The couriers serve all agencies of the government in a “top-secret job that is dedicated specifically to the efficient, orderly and secure movement of classified materials around the world to the overseas missions of the United States.”

LaFleur said the couriers generated enthusiasm for their tasks and their “remarkable camaraderie, their motivation and their sense of duty made for an unusual and content group of employees.”

A PERSONAL STORY
While LaFleur received satisfaction in his career with the Foreign Service, he also obtained something of even greater value as a result of his courier duties.

His wife, Silvia Romanelli.

LaFleur said the couriers in Vienna would meet around 7 p.m. at the Vienna International Hotel’s Capriccio Piano Bar for a beer and to decide where they would have dinner.

“On one of these occasions in 1969, while at the Capriccio Bar, I glanced around and for the first time set my eyes on a young lady named Silvia Romanelli, from Sierre, Switzerland, a student at the Vienna Ballet Academy,” LaFleur recalled. “She was with one of her ballet colleagues at a typical Vienna marble table at a lounge that averaged about 50 attendees.

“I introduced myself and, as time allowed, we were married three years later in June 1972 at Zermatt, Switzerland,” he added.

LaFleur said Silvia did not speak English and he did not understand any of the four languages she did speak -- French, German, Italian and Romanish.

“It’s all about the eyes,” he said.

In November 1972 he finished his duties in Vienna and was transferred to Washington, D.C.
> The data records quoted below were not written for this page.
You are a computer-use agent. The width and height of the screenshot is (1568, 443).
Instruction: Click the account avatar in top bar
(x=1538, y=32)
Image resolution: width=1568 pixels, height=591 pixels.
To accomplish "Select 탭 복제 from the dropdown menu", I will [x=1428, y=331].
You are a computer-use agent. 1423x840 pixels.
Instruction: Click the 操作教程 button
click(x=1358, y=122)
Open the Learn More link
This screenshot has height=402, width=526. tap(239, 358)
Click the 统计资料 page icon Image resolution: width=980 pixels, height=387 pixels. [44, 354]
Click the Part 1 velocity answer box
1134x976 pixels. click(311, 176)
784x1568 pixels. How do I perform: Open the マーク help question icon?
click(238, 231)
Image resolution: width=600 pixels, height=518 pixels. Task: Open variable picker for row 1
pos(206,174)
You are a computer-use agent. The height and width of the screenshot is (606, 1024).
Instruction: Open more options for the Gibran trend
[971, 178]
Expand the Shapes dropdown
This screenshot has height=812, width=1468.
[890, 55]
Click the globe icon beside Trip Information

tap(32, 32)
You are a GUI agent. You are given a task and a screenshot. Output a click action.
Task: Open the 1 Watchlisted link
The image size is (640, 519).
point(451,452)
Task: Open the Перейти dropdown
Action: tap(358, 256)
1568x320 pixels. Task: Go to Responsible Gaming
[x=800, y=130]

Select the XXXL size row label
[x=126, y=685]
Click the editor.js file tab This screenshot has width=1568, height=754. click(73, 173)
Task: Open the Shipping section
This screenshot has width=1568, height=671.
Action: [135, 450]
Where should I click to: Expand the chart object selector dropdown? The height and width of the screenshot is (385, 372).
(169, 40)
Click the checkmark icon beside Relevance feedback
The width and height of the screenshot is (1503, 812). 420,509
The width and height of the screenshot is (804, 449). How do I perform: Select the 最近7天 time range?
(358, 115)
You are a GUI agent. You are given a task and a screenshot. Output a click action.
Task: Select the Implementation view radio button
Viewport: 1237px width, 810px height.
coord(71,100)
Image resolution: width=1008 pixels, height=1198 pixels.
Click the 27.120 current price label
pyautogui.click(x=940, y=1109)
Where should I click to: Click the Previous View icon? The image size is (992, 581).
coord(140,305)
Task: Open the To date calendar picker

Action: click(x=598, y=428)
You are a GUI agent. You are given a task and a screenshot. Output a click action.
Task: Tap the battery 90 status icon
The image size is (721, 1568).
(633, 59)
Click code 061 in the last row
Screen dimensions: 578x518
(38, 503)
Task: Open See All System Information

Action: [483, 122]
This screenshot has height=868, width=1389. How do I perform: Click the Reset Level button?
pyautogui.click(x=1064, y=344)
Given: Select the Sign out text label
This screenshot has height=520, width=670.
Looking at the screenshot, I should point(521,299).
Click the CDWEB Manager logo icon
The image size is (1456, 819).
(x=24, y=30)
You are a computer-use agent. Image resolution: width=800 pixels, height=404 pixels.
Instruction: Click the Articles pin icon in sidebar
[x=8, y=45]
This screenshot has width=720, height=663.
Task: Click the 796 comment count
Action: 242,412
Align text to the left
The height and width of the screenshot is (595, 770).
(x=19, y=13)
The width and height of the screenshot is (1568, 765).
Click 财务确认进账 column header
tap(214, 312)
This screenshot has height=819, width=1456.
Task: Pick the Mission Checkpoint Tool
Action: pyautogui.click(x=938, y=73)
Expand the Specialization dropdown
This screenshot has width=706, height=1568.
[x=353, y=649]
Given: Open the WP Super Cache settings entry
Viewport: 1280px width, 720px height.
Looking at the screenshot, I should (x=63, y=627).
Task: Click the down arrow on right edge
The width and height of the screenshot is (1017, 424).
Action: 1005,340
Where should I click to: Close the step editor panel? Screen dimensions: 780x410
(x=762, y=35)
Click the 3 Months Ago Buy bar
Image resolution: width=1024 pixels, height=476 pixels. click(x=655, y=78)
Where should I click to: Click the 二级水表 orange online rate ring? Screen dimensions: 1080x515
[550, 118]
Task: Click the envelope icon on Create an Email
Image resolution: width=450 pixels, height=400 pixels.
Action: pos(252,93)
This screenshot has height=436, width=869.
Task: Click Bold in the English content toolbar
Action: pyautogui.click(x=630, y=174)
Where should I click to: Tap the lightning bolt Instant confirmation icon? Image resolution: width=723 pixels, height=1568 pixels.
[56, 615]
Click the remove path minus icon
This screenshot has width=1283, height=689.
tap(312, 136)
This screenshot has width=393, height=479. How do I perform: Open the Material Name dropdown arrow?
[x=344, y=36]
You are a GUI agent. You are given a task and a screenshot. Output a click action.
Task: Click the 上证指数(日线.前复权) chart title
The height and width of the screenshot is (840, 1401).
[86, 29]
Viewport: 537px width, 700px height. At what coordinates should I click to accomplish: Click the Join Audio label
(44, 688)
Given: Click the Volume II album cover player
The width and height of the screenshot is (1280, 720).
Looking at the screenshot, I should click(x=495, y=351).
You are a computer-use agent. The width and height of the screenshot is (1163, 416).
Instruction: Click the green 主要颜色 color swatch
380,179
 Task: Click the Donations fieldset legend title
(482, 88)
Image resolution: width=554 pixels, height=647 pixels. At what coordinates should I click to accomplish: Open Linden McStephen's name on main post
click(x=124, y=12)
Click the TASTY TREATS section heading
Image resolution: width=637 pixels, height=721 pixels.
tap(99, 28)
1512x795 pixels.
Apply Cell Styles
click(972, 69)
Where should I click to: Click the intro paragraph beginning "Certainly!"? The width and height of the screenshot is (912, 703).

“When I checked in at the Intercontinental, I asked the reception desk manager to walk with me to the Capriccio Bar. I pointed to the marble table where I met my wife three years earlier and told him that I wanted to purchase the marble table,” LaFleur said. “He replied that the hotel was not in the business of selling its marble tables. I responded that I would be at the hotel for 10 days and for him to ‘think about’ my request.”

On the morning he was leaving for his new assignment, he met with the hotel management staff about his request.

The decision was that the hotel would not sell him the table -- but it would give it to him if he would let them tell his story in their hotel magazine. The hotel also wanted a photo of his wife and photos of him and his friends moving the marble table to the embassy vehicle.

He agreed to the terms.

“I asked my courier colleagues to help me carry the two-piece marble table to our courier van,” he said.

The table was taken to the airport “where it was placed in the first-class section of an Austrian Airlines plane,” he said. “Shortly thereafter, the ‘Romance Table’ story began to appear in several European newspapers and magazines.

“The table still remains a popular mingling place in our home,” he added.